Kisah lain yang tak kalah hebohnya datang dari al-Hallaj, seorang sufi agung tersohor sepanjang masa. Sewaktu diminta fatwa oleh seorang tua yang ingin berhaji tetapi tidak mampu, al-Hallaj memberi saran agar orang bersangkutan membuat tumpukan batu berbentuk segi empat seperti Kakbah di Mekkah, kemudian melakukan tawaf mengitari batu itu sebagaimana orang-orang tawaf mengitari Ka’bah.
Fatwa al-Hallaj itu, tentu saja membuat gempar kalangan ulama fiqih yang memaknai Ka’bah di Mekkah sebagai satu-satunya baytullah, tempat orang tawaf, sehingga mereka beramai-ramai menghujat al-Hallaj sebagai manusia sesat yang merusak tatanan agama. Al-Hallaj berpegang teguh pada Alquran yang memandang bahwa hati (qalb) adalah organ yang disiapkan Allah bagi kontemplasi di mana terjadi persatuan mistik antara Yang Mutlak dengan yang nisbi, terutama setelah sirr yang berada di tengah nafsu-nafsu menjadi suci dan dikunjungi oleh Yang Mutlak.
Haji mabrur?
Nurcholish Madjid (1997) juga pernah menulis tentang kisah dramatis sepasang suami istri yang mempunyai niat sangat kuat untuk menunaikan haji. Pasangan ini lalu dengan susah payah mengumpulkan bekal.
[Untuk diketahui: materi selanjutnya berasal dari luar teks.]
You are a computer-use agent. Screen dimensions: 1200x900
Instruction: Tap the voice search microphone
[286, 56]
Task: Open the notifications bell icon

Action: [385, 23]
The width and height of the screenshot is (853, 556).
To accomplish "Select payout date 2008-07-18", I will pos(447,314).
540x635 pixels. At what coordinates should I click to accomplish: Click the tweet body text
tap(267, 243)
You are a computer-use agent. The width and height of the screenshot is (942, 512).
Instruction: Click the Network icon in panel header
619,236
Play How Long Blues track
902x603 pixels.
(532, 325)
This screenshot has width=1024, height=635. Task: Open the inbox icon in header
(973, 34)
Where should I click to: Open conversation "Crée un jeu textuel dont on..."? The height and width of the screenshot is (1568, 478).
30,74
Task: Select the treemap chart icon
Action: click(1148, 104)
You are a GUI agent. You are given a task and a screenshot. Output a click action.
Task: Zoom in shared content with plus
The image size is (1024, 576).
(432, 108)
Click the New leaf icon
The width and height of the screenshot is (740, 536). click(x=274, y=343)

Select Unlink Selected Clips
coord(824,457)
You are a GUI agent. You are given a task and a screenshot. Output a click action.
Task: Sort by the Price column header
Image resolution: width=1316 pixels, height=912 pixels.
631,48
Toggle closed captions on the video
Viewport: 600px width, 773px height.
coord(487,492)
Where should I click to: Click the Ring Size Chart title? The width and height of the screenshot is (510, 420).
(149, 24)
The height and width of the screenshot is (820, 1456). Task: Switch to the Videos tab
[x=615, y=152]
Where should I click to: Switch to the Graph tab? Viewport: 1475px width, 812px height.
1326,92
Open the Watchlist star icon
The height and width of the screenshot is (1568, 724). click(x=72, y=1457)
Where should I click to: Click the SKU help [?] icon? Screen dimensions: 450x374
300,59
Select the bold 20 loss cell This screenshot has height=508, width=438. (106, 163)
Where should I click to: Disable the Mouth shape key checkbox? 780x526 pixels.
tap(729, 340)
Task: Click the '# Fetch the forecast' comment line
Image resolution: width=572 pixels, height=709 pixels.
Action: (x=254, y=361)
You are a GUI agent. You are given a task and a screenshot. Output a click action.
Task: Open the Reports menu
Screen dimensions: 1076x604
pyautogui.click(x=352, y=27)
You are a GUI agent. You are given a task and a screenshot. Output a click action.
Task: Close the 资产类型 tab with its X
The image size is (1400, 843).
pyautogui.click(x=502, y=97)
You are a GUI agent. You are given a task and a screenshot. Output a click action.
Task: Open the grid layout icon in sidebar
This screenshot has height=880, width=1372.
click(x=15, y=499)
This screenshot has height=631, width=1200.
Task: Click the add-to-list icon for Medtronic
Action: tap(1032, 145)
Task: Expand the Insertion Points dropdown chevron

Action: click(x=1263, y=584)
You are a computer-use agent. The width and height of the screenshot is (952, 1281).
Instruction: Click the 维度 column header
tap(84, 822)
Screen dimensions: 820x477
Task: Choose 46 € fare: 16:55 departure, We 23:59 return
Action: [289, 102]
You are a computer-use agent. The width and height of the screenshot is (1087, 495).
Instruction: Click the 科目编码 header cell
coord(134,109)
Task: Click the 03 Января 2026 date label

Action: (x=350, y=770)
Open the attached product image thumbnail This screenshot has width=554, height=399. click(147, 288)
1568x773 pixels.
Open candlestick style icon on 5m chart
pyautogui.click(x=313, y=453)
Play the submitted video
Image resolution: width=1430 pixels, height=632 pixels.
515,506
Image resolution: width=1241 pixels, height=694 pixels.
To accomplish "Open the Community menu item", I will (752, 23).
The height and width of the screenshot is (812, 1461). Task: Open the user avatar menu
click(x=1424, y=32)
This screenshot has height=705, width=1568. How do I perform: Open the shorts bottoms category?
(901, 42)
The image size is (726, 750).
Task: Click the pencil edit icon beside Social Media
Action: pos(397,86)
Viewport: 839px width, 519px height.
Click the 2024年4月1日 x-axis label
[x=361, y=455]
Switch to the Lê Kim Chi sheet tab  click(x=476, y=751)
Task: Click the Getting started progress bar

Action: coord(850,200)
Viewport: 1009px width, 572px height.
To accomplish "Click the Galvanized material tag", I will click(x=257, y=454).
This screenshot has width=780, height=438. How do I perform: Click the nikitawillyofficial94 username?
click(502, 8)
Karena waktu itu naik haji lewat darat dan jarak yang harus ditempuh adalah ribuan kilometer, maka bekal yang dikumpulkan pun harus banyak.
Dalam perjalanan itu mereka banyak menjumpai pengalaman-pengalaman menarik. Termasuk ketika pasangan ini memasuki sebuah kampung yang kehidupan penduduknya sangat miskin dan sedang dilanda kelaparan. Kondisi kampung yang menyedihkan itu menyntuh hati suami-istri tersebut. Benak keduanya dipenuhi dengan keragu-raguan. Tegakah mereka membiarkan orang-orang mati kelaparan, sedangkan di tangan mereka berdua ada bekal, meskipun itu untuk perjalanan haji yang sudah lama mereka impikan?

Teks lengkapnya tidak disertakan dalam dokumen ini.